А зло? Так, надо подумать. Зло – более поздняя эмоция разрушения, не может быть первичной, иначе царил бы хаос. Всё верно, в истоках его быть не могло, эта эмоция – плод выродившейся любви у более поздних созданий, вызванная столкновением противостоящих эмоций многих подобных себе, отвергнувшая любовь, воспользовавшись свободой воли. Интересно. Видимо, это столкновение интересов и привело к рождению противоположной любви эмоции.
Если вкратце, то Бог – один, эмоция любви и добра – одна. Созданий его равных друг другу – много, столкновение интересов, свобода выбора, отречение от первоисточника. Это столкновение породило разлад между созданиями, а эмоция зла не совместима с Богом, оно и понятно, их было много, и ни один из них не был всем, не был и не мог быть Богом, не мог быть абсолютной любовью. Рождение зла, боюсь этого слова, возможно, было неизбежным.
Нет, не может этого быть. Впрочем, эта мысль пришла позже, когда я уже пришёл в себя.
– Интересный феномен! – первое, что я услышал очнувшись.
Лично я не нашёл в нём ничего интересного, с какой это стати он меня феноменом обзывает.
– Что это со мной? – только и мог произнести я.
Старик почесал у себя за ухом, и бросил на меня самый, что ни на есть не хороший взгляд.
– Помнишь, когда Люцифер разорвал нить связующую тебя с твоим истинным телом, ты тогда умирал в страшных муках.
– Лучше бы об этом не вспоминать, ты всегда можешь поднять настроение, а что?

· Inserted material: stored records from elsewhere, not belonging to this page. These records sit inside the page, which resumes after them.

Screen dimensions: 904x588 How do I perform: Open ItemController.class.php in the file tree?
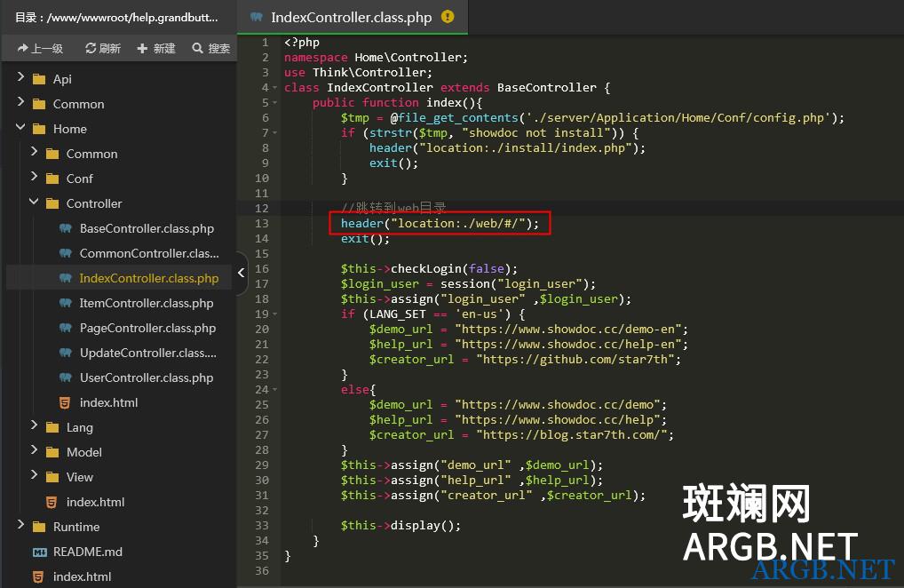coord(147,303)
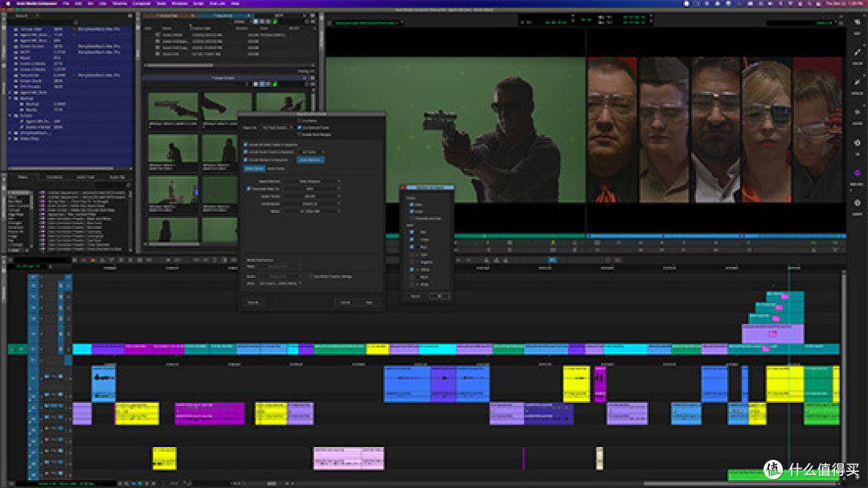The width and height of the screenshot is (868, 488).
Task: Click the Apple menu icon
Action: click(6, 3)
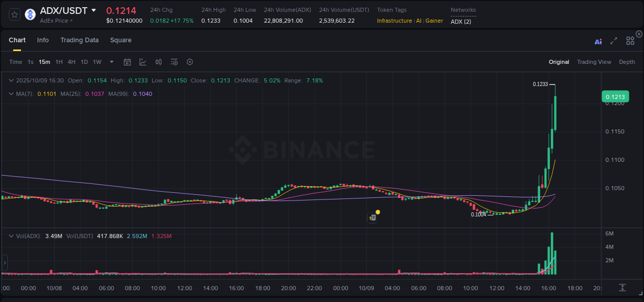This screenshot has height=302, width=644.
Task: Expand the chart to fullscreen
Action: [614, 41]
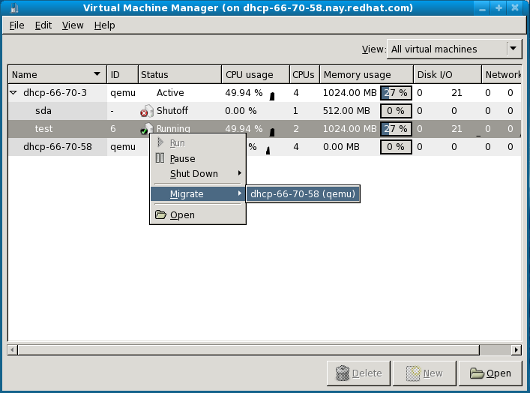Click the horizontal scrollbar right arrow
The height and width of the screenshot is (393, 530).
(516, 350)
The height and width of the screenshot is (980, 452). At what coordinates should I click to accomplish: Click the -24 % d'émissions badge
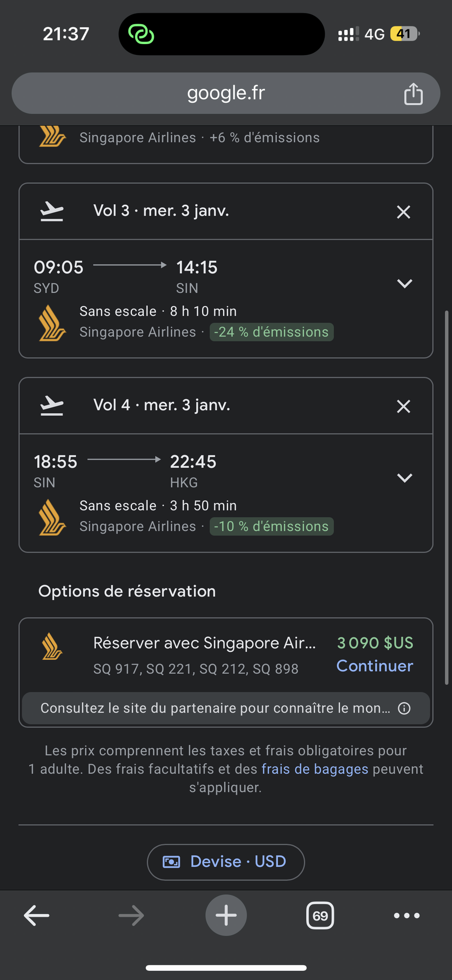click(x=272, y=332)
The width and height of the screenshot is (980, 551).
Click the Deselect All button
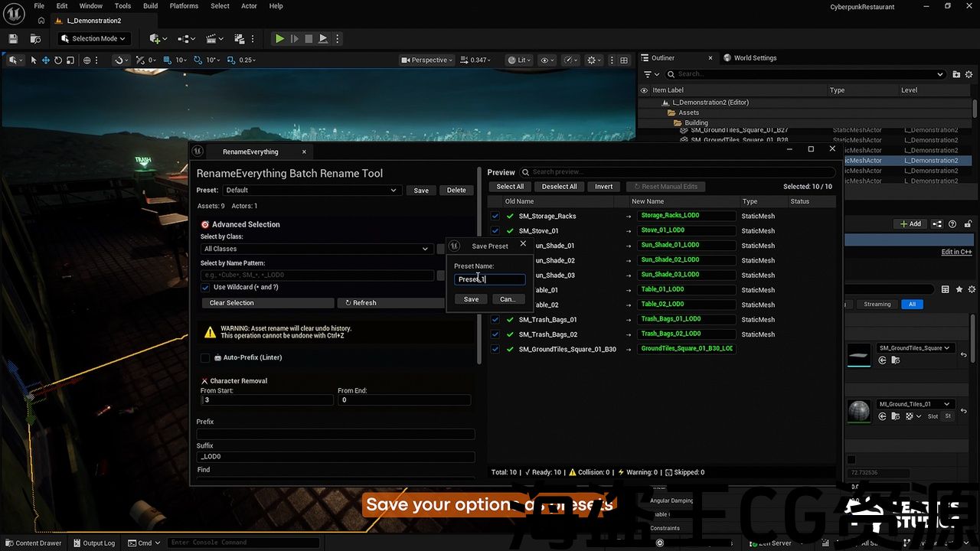559,187
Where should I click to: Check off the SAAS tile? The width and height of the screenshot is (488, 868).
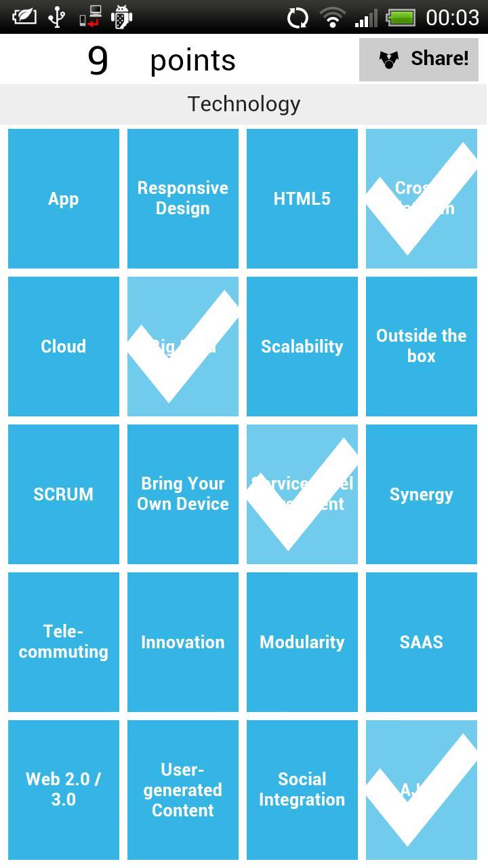pos(421,642)
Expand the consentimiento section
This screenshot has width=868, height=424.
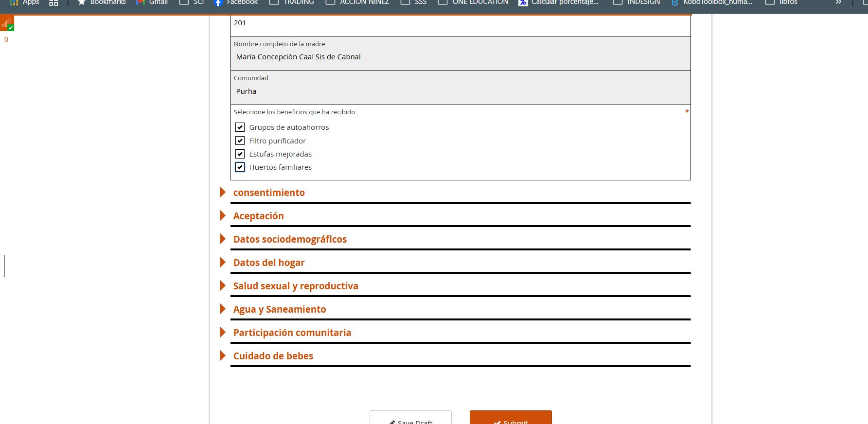click(x=269, y=193)
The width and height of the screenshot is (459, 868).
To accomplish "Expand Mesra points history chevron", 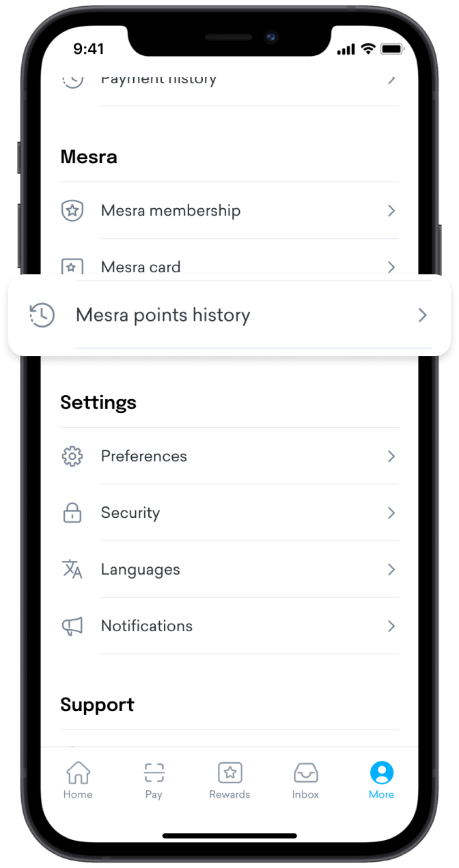I will (x=423, y=315).
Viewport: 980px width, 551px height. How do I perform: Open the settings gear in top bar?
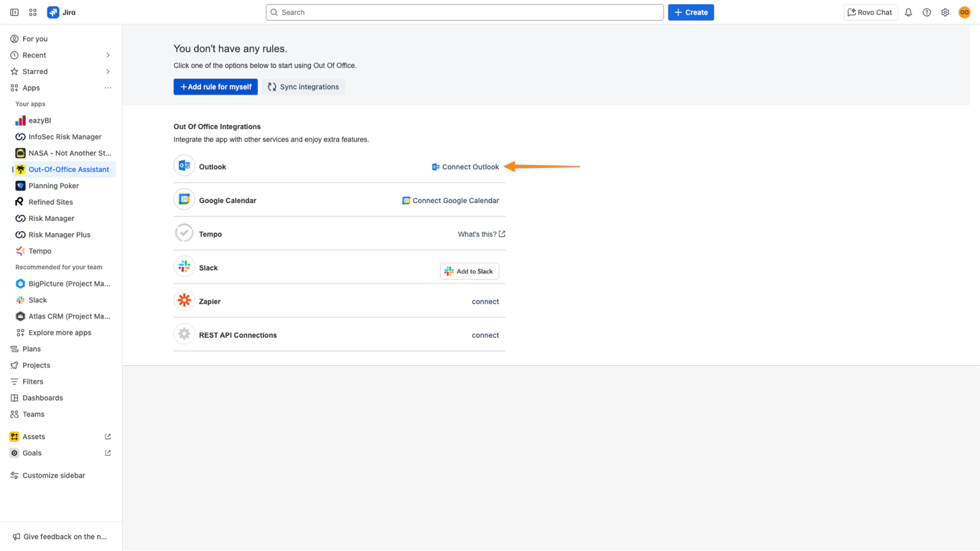coord(945,12)
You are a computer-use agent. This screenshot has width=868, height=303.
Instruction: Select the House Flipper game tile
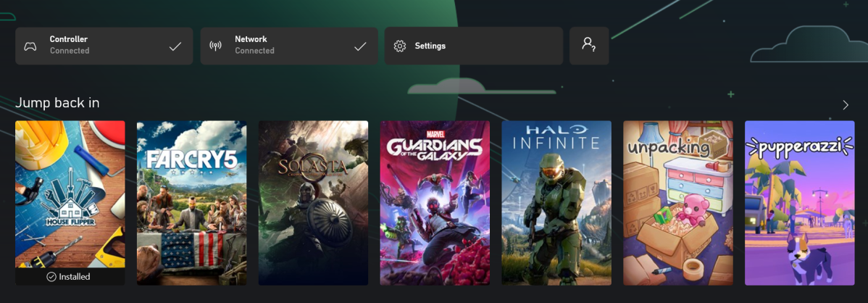70,194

– А то, что тогда ты растворялся, не возвращался в своё тело, а исчезал в этом мире, после чего умерло бы и твоё тело.
– Не совсем понятно, но всё же, что с того?
– Только то, что ты здесь, это твоё виртуальное тело, как ты его называешь, становится очень уж реальным.
– Ты хочешь сказать, я переселяюсь в этот мир?
– Велес хочет сказать, что ты умираешь в своём мире, после чего, помрёшь и в нашем. Баланс нарушен.
– Вот спасибо, ты меня как всегда успокоил, прямо в холодную воду окунул, – пробормотал я слабым голосом.
Гаят молча поклонился.
– У нас остаётся совсем мало времени, – внезапно рявкнул старик, и, вскочив, быстро забегал кругами.
Я вздрогнул.
– Наверное, можно как-нибудь замедлить процесс.
– Можно, создав из густой воды, с помощью ключа – ундина, ещё одного двойника, но ты не представляешь даже, сколько времени уйдёт, прежде чем в образ перейдёт вся биоинформация, и сформируются кости, чёрт тебя задери.
– Как ты можешь так говорить.
– Прости, вырвалось как-то.
Так же внезапно как вскочил, старик резко уселся на землю и с омерзением посмотрел на измазанную кровью одежду.
– Плохо дело, да, плохо наше дело, – опять разгорячился он, – одежды нет, ничего нет, Карелл, чтоб ему пусто было, провёл нас как котят, сегодня явно не мой день.
– Успокойся.
– Успокойся? Как я могу успокоиться, я с ума схожу, как подумаю о Ани и моей жене, а ты, ещё какой-то молокосос будет учить меня, что мне делать. Нет уж молодой человек.
– Послушай.
– И слушать не буду.
Старик взъярился не на шутку, и борода его победным стягом развевалась на ветру, но какой вид она имела... Я уж решил не говорить ему в каком она состоянии, добром это бы не кончилось.
– Мир полный болванов, – продолжал разоряться Велес.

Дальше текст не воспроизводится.